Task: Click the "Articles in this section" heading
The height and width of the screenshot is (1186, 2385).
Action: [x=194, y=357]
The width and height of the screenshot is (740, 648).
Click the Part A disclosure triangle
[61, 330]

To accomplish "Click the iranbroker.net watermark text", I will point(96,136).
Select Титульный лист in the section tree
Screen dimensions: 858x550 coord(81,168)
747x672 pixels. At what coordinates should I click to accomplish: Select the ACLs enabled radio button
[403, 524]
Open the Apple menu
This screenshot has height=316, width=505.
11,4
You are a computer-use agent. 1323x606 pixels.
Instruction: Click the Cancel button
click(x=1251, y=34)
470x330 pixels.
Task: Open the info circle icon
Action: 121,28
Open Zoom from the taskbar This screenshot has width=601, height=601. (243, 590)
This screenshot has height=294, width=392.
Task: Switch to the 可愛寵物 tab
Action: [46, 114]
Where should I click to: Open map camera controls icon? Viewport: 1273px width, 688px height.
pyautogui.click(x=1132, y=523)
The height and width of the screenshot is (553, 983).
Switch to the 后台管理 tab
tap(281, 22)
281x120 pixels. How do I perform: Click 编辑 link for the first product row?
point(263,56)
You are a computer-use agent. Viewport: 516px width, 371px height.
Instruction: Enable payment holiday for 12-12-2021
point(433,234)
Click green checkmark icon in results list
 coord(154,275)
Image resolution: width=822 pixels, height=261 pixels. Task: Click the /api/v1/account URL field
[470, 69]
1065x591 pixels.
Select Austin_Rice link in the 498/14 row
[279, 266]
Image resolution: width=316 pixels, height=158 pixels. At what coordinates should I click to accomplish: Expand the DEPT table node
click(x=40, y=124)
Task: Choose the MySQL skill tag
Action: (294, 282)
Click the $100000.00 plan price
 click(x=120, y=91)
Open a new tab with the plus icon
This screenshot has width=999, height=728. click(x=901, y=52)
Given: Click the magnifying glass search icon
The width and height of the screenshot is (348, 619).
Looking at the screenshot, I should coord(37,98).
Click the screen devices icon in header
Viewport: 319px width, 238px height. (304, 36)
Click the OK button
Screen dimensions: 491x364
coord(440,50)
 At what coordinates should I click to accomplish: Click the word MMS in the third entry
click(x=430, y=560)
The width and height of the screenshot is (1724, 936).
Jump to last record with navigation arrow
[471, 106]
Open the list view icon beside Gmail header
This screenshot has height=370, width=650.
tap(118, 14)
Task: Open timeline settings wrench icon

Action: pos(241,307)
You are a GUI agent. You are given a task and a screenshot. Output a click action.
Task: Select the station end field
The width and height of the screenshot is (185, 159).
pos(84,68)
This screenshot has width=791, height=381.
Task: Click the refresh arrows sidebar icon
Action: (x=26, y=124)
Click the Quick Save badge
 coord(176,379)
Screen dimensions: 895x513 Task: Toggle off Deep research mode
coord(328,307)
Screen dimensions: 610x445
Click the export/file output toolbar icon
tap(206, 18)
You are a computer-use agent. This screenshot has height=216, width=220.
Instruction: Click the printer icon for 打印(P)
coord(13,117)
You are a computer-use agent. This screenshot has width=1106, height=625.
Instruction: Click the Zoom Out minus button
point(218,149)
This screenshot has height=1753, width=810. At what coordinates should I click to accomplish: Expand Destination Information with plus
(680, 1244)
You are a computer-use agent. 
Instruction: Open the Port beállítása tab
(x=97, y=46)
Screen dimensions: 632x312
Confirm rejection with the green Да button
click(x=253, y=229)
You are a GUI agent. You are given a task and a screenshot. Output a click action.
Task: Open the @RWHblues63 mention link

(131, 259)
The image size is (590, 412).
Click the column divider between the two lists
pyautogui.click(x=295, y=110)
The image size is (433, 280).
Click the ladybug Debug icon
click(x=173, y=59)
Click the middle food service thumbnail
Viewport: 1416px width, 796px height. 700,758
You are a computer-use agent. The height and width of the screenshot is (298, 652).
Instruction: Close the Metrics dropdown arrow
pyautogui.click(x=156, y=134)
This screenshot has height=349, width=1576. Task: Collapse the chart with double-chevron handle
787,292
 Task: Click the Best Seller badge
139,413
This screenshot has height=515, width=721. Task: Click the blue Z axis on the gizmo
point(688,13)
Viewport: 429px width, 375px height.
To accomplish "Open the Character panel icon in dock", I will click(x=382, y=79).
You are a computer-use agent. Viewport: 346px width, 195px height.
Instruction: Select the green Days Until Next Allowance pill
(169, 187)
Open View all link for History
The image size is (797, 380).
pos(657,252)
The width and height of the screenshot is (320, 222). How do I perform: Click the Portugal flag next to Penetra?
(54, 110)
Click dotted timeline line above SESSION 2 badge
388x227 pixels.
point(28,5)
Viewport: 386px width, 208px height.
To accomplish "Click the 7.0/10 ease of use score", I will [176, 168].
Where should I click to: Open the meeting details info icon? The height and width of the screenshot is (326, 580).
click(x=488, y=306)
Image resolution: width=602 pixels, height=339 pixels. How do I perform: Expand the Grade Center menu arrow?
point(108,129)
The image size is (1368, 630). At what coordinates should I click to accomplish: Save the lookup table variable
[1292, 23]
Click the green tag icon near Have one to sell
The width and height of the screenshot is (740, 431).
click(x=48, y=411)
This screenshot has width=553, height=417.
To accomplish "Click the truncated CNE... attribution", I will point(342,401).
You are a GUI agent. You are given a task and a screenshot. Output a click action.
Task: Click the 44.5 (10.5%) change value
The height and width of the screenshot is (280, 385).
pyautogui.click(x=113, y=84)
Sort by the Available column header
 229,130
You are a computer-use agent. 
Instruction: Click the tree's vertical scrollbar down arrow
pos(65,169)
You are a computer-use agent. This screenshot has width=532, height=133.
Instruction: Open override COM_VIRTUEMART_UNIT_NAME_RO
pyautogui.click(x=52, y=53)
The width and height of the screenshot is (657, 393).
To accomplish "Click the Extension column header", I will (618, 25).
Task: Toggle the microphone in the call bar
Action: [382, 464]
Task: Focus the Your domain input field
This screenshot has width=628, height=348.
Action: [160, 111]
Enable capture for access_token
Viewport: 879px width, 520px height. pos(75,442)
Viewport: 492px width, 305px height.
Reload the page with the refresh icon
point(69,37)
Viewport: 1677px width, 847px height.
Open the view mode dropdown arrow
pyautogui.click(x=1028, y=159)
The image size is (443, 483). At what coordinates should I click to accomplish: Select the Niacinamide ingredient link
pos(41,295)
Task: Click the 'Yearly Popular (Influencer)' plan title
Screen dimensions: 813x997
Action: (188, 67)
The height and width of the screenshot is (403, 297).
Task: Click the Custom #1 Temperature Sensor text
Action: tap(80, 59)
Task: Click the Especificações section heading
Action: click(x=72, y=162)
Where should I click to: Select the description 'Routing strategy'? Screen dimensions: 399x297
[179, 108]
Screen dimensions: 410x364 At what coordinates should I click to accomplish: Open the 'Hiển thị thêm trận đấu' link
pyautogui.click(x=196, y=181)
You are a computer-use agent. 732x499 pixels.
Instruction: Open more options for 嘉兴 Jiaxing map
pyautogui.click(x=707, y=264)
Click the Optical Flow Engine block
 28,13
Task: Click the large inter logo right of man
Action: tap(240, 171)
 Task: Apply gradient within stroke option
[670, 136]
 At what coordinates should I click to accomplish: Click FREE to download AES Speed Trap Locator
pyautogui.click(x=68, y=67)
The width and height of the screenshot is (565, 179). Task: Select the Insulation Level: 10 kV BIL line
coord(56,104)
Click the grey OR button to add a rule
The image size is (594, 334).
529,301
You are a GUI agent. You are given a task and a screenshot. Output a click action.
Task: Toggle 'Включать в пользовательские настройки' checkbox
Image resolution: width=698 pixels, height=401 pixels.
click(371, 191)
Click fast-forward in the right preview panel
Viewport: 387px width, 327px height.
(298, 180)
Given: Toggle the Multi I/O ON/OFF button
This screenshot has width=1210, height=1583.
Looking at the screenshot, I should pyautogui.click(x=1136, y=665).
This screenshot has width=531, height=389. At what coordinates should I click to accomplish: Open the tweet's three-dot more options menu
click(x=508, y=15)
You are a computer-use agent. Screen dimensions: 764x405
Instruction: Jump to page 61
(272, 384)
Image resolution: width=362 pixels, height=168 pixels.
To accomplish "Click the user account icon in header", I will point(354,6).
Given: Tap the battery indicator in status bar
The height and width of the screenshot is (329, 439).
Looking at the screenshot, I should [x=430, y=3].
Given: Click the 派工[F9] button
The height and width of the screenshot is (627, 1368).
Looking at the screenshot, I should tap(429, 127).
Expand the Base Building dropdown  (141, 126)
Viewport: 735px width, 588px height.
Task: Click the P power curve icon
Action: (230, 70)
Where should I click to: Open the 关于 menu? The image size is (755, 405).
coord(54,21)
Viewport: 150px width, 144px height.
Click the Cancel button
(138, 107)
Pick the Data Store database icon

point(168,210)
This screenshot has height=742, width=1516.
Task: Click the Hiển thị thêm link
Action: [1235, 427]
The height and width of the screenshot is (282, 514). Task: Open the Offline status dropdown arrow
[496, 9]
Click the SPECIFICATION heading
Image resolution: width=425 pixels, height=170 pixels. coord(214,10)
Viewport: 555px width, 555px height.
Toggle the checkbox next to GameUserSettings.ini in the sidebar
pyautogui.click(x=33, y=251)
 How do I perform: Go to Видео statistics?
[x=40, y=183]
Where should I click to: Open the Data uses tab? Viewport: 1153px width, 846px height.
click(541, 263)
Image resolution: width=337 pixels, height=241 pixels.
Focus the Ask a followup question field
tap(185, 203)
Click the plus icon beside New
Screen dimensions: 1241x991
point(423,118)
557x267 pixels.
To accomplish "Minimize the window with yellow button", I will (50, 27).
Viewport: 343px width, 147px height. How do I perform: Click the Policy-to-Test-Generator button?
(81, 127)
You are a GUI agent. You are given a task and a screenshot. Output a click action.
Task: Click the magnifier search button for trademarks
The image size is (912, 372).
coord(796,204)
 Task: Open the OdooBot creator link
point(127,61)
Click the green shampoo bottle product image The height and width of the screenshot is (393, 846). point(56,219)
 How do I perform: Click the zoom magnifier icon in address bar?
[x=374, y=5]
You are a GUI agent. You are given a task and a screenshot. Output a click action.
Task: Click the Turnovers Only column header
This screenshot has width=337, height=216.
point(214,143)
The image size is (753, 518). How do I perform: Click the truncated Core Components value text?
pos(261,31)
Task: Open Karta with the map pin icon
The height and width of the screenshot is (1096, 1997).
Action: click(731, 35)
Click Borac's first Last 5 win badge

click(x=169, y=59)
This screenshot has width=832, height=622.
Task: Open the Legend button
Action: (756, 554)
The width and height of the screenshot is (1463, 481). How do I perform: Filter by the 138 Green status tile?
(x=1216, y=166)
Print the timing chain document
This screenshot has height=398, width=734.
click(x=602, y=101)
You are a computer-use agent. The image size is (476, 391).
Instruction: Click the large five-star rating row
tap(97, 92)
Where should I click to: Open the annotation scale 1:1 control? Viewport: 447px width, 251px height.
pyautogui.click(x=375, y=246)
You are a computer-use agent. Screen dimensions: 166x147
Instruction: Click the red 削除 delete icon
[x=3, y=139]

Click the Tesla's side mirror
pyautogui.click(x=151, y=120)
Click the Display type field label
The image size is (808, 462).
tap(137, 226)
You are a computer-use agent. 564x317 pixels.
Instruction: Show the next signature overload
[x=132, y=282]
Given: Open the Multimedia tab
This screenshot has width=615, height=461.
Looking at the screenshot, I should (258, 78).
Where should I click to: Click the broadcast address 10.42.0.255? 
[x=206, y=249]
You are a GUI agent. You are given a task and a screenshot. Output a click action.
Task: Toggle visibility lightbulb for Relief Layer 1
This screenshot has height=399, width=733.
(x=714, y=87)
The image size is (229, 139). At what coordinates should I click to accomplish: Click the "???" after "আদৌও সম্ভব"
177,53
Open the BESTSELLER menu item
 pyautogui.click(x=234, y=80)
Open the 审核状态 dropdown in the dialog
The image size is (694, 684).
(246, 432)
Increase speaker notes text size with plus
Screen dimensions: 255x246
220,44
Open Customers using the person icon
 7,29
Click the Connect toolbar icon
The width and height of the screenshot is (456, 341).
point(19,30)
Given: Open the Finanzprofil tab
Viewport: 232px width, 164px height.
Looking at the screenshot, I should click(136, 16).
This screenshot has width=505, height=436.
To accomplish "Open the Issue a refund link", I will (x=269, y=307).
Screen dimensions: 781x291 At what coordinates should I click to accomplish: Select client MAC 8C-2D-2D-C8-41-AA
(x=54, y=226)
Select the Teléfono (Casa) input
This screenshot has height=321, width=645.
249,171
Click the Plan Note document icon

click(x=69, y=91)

=== TASK TO CARRY OUT ===
Restate word for word the entries above from the line with "Given: Click the 派工[F9] button" through the line with "Viewport: 150px width, 144px height.", inclusive, leaving out everything else.

=== EXERCISE ANSWER ===
Given: Click the 派工[F9] button
The height and width of the screenshot is (627, 1368).
Looking at the screenshot, I should tap(429, 127).
Expand the Base Building dropdown  (141, 126)
Viewport: 735px width, 588px height.
Task: Click the P power curve icon
Action: (230, 70)
Where should I click to: Open the 关于 menu? The image size is (755, 405).
coord(54,21)
Viewport: 150px width, 144px height.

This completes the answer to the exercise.